### Stored data
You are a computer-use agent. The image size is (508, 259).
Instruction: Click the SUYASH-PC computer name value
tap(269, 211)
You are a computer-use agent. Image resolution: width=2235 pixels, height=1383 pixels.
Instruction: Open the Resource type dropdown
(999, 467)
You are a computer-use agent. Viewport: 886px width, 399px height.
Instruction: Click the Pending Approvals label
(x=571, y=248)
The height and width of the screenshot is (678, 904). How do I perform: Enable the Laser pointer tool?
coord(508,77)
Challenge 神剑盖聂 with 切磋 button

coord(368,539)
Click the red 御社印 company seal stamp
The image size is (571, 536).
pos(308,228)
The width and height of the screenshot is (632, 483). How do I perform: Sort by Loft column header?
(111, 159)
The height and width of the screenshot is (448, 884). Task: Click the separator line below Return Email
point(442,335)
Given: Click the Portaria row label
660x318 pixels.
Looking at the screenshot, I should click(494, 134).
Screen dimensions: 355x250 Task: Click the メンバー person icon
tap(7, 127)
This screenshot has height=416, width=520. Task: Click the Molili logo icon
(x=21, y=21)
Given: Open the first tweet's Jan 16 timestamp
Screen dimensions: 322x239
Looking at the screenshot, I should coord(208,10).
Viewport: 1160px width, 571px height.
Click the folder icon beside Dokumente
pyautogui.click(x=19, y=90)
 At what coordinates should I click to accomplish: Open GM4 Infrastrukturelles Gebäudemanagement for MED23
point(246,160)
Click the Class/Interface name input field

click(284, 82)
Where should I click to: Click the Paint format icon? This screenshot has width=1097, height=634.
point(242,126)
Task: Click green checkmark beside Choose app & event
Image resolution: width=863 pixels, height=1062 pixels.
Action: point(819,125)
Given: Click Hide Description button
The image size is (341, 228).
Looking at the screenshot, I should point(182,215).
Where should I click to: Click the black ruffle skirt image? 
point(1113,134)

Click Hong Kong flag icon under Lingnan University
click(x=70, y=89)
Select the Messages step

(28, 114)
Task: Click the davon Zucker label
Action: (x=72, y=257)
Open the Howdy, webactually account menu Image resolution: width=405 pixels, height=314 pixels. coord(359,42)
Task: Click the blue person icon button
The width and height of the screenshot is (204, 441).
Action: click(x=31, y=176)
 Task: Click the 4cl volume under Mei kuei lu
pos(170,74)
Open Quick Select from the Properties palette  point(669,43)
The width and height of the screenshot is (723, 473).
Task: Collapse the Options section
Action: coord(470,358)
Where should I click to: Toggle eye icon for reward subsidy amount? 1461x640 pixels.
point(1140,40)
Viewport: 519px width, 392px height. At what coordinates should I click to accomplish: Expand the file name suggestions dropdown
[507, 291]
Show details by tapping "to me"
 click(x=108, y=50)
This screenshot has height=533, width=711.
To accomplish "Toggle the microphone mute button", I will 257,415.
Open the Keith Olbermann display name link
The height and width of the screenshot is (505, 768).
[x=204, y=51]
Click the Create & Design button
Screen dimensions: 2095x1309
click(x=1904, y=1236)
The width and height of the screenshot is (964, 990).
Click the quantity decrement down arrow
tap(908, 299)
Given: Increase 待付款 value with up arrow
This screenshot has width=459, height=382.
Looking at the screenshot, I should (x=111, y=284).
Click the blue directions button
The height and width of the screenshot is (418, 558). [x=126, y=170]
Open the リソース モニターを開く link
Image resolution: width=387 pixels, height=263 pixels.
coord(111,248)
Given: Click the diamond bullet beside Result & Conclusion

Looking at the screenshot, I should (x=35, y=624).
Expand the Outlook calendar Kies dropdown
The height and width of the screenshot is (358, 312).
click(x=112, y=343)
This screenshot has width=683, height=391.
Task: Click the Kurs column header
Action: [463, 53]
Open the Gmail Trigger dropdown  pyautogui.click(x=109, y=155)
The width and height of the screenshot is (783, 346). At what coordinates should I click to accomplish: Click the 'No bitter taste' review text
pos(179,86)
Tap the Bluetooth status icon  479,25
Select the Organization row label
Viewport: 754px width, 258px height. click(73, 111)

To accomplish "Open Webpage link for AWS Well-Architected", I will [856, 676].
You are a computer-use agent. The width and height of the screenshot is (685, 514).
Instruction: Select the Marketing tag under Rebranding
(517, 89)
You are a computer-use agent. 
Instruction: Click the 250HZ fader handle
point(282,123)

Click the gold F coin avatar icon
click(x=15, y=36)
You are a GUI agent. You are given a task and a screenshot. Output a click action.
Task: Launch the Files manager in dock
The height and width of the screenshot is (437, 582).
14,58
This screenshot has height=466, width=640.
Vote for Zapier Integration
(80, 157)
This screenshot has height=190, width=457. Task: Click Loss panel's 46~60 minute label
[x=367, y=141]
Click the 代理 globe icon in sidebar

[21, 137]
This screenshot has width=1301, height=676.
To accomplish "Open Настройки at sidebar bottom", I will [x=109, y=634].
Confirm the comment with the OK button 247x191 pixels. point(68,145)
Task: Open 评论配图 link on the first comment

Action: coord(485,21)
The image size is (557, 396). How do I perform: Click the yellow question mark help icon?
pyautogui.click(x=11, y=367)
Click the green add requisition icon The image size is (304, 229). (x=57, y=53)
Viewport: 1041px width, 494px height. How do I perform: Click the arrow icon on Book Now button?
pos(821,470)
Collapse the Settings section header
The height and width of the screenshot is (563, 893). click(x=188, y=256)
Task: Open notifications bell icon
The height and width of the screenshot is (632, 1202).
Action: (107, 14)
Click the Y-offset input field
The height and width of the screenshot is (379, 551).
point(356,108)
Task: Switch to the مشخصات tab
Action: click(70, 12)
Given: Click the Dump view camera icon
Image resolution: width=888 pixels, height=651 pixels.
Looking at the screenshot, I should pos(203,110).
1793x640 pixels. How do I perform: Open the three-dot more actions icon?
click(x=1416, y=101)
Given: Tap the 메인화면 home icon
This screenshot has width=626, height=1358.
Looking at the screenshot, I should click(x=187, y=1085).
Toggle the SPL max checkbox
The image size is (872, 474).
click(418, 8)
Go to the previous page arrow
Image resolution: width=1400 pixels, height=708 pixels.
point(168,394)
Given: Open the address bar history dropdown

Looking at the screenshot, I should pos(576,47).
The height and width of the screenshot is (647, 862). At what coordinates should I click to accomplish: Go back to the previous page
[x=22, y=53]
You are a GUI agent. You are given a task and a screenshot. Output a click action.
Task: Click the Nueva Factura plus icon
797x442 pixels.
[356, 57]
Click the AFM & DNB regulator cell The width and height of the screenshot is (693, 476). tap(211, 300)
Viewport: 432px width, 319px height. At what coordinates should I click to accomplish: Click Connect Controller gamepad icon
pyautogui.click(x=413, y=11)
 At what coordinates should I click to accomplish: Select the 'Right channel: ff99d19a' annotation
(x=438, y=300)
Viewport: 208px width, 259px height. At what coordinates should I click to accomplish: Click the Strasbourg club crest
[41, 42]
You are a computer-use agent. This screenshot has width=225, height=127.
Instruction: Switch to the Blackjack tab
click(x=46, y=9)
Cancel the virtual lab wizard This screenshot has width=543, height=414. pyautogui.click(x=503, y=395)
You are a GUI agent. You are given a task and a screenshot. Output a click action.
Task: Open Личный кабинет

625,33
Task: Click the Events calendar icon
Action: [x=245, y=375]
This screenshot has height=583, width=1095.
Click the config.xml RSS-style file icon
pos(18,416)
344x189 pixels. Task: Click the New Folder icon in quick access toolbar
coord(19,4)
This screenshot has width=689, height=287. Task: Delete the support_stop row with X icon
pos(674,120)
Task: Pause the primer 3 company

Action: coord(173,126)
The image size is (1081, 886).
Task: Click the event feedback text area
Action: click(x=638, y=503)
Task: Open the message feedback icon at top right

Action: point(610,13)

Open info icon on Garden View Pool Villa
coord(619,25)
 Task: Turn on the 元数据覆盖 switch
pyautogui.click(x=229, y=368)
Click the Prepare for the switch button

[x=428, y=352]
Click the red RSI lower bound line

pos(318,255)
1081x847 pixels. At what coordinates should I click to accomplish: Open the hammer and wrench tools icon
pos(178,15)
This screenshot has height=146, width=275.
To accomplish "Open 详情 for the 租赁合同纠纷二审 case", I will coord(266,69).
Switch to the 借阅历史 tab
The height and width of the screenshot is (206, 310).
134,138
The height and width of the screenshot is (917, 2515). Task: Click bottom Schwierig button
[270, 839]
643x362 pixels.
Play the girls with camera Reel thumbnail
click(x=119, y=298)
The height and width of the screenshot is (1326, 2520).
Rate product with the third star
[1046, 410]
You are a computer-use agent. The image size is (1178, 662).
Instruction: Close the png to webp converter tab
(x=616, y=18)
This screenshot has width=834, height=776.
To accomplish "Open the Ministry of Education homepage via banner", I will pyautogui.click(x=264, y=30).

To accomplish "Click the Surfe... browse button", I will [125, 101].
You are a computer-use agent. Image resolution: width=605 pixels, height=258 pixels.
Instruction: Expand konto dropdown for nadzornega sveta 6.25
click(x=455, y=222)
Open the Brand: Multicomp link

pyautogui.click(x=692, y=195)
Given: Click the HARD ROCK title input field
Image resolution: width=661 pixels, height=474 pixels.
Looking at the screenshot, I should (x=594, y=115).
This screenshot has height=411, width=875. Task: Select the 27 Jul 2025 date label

### What the exercise asks
What number of lines in the records hold the word "green"? Reply with that number alone.

### The completed task
2